Both Jamie (Sam Heughan) and Claire (Caitriona Balfe) received the shock of their life when Captain Black Jack Randall (Tobias Menzies) sauntered back into their lives at Versailles in last week’s episode of Outlander.
His renewed presence threatened to tear apart their just-healed relationship with Jamie desirous of dueling Black Jack to the death, and Claire begging him to wait a year, because if Randall dies before he marries Mary Hawkins (Rosie Day) and gets her pregnant, Frank will not be born in the future. And Claire feels Frank has to exist.
Parade.com spoke to Menzies about the unexpected reunion of the three characters, which was played out before King Louis XV (Lionel Lingelser), so there was a lot of subtext, but the message came across.
“I think Jack feels a very unusual connection to both of them through what they went through in that cell,” Menzies tells Parade.com. “I was keen for him to be less confident in the second season, so we see the fallout from the injury he sustained, and the fact that he’s out of his comfort zone. He’s in another country; in a country that Britain is at war with. He’s not in control. So, yeah, he’s less robust, a less confident man in the second season.”
This week on the Best Laid Schemes episode of Outlander, Jamie and Claire use Claire’s medical knowledge to devise a scheme to stop a wine deal which could fill the Prince’s war chest. Then, when Claire learns Jamie has gone back on his word, the couple are met with dire consequences that will forever change their lives.
But before tuning in, read the rest of the interview with Menzies, in which he talks about filming the brutal scenes with Jamie in the prison, whether or not he thinks Black Jack is a sadist, his approach to his dual role, his favorite episode from Season 1, and more.
Let’s go back to the end of Season 1. Those scenes with Jamie and Black Jack in the prison were so brutal and so hard to watch. What was it like for you to have to film something like that?
Intense. You had to go there a bit, but I feel like we got to a really good place with the material. I was really happy with it in terms of its psychological aspect, that it was an investigation – one man investigating another man, sort of morally, spiritually, psychologically, rather than just physical and sexual violence, so I was keen to make it more epic in a way.
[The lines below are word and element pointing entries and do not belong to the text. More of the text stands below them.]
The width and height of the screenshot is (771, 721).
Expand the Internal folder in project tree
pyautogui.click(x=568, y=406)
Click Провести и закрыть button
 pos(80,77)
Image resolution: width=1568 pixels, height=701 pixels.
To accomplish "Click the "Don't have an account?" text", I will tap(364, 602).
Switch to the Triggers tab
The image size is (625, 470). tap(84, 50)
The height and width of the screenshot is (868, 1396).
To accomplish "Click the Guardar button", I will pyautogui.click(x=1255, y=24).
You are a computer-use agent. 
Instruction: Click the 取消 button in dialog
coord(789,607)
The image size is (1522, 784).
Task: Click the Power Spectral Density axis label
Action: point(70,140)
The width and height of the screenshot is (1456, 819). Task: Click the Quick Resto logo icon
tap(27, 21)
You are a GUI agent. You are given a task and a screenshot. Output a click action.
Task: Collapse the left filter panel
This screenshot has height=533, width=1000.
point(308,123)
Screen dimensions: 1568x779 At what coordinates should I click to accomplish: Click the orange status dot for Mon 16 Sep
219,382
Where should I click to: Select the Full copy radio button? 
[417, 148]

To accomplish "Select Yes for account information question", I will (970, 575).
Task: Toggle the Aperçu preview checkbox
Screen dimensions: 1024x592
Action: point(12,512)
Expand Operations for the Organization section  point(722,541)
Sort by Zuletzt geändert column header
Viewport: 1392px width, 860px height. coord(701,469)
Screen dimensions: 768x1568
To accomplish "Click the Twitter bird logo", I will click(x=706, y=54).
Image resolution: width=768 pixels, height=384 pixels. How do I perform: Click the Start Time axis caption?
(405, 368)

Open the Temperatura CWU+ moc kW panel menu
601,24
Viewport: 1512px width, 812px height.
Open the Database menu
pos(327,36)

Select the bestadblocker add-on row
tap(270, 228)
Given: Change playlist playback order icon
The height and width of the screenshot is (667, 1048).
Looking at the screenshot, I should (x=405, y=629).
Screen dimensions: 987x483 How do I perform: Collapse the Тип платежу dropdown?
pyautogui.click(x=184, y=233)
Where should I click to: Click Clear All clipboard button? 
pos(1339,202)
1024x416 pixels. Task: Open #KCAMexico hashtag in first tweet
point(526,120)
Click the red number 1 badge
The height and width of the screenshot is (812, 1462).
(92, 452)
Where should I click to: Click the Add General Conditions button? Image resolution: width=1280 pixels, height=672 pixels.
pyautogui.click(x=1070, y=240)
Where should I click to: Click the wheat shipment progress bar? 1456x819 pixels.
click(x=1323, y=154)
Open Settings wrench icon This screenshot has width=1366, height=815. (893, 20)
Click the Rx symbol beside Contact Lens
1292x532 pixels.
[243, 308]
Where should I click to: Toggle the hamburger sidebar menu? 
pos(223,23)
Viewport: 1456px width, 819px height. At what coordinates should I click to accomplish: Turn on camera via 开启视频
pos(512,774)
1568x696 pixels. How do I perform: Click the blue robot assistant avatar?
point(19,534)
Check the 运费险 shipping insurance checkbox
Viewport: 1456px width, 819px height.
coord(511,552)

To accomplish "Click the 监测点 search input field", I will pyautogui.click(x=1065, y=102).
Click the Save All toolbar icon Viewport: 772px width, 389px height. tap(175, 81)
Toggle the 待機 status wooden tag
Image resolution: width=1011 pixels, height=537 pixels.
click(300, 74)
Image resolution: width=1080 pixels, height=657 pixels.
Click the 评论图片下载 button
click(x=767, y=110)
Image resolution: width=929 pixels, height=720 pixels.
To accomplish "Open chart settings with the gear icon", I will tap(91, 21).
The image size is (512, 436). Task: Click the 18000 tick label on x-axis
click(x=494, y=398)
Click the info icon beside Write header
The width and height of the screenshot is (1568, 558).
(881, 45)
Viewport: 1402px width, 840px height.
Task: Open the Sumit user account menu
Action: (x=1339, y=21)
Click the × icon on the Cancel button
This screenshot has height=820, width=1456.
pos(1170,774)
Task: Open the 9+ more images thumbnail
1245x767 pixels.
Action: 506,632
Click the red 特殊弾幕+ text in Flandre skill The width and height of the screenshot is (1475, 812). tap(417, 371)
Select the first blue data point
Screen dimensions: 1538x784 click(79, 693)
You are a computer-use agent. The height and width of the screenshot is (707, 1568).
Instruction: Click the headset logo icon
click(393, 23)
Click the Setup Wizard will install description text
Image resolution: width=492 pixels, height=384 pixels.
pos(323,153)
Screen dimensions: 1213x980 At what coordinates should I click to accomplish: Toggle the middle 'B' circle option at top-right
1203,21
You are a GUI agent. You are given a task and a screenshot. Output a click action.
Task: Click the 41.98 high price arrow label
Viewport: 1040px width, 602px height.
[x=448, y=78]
But they were intense days in the studio in that one room, and you could feel it accumulating with the crew; we’re all in there together. It’s sensitive stuff to do and to get the tone of it right. We were all keen to do it justice and get somewhere that felt genuinely brave in terms of it being uncomfortable to watch, but also having gritty coming from character and having a moral dimension, I suppose.
Do you see Jack as being a sadistic man? Or do you think it’s the times and he’s just doing what he does because he can?
I definitely approached it as an investigation of sadism. I think that’s what he is. It all comes back to [the fact that] he’s a product of his experiences and a product of war. I think that’s true to both of the characters I play, actually. Frank is a product of the second World War and Jack is a product of the Jacobite Rebellion or Rechabite insurgency, really.
I was less interested in it being a story of his infatuation with Jamie. I think that’s in there somewhere, but it’s not in a conventional sense. I wasn’t interested in it being about homosexuality. Even though somehow he expresses himself in those ways, it wasn’t what it was about. It was about sadism and about being interested in people, in the extent of Jamie’s resistance, I suppose. His resilience.
You’re playing a dual role. Do you take a different approach for each character?
Yes. I think broadly speaking, Frank is a lot closer to me, and Jack is more of a stretch. I didn’t overtly go for a different kind of physicality necessarily. I think the clothes that Jack has naturally makes him hold himself differently. Frank is obviously more modern, so there’s something more modern about that physicality, but I think the story does a lot for you — what they’ve been through and who they are is very different.
What was surprising was that Frank is a historian, but when Claire returns, he burns her clothes instead of sending them to his historian friend, who would kill to have them. Why do you think that is?
I think it’s symbolic, isn’t it? He really needs Claire to leave the past behind. He sent it to the friend, the friend has investigated it. They have that information. I guess it’s Frank putting his life before his work.
Do you have a favorite moment from Season 1?
My favorite stuff in Season 1 is the Garrison stuff, where he interrogates Claire, and they have that long chamber piece, where it’s just the two of them. The variation let’s you see what an unusual person Jack is. I really like what comes up when he starts drawing her, and you’re, “Who the hell is this guy?”
Because of things Black Jack has done, when you meet Outlander fans, do they go, “Oh no!” or do they say, “We love Frank.”
There’s a bit of that. There’s some that like Jack and some that hate Jack, and with Frank too, really. I’m always surprised that people have such strong dislike for Frank sometimes, but I do buzz in and out of Twitter. That’s, obviously, the main forum for which you get that, but it’s all coming from a good place. It’s from passion for the show and the story.
Outlander airs Saturday at 9 p.m. ET/PT on STARZ.